There was music playing, but so low that it seemed as if drifting in from a far-off concert. The ambience thus muted, the food is the star of the show. The gracious staff welcomed us and presented a fixed menu for the evening: an eight-course journey through Cantonese cuisine, which they were more than happy to answer questions about and explain.
Sliced Roasted Duck with Vegetable Salad
The opening volley was a mound of lettuce, tomatoes, and mango topped with a slice of duck and dribbled with a balsamic soy dressing. Seemly simple, there was quite a lot at work in this dish: in the purposeful composition, not only does the acid cut through the richness of the duck, but it provides a light, tart, starter full of acids to get the stomach churning and the appetite wide.
Pan-Fried Tiger Prawn with Soya Sauce
An elegant presentation, the edible body next to the upright head and garnished with shreds of radish, paper-thin chilies, and watercress to mimic the antennae of the prawn. The dense, hearty meat provided the stage for the garlic, ginger and chilies to show off just why they're featured in so many dishes.

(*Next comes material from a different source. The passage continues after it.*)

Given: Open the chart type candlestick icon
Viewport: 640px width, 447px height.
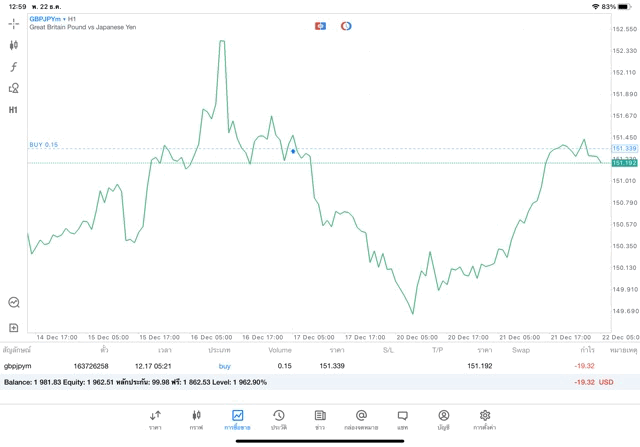Looking at the screenshot, I should tap(14, 45).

Double-Boiled Bird's Nest in Chicken Soup
One of the classic delicacies of Chinese cuisine, the nest of the cave swift is one of the most expensive animal products consumed in the world. Made from the saliva of these birds, the nest, when soaked, becomes gelatinous, not at all like the image of twigs and sticks one may first call to mind. Served in an earthenware teapot and poured into a teacup, the presentation reflected the delicate nature of the soup and its subtle flavors. The moist crunch of the jelly-like nests was permeated with a nutty, caramel broth which became stronger as it steeped, with a deeper nuttiness that hit the palette with a broad, lingering attack.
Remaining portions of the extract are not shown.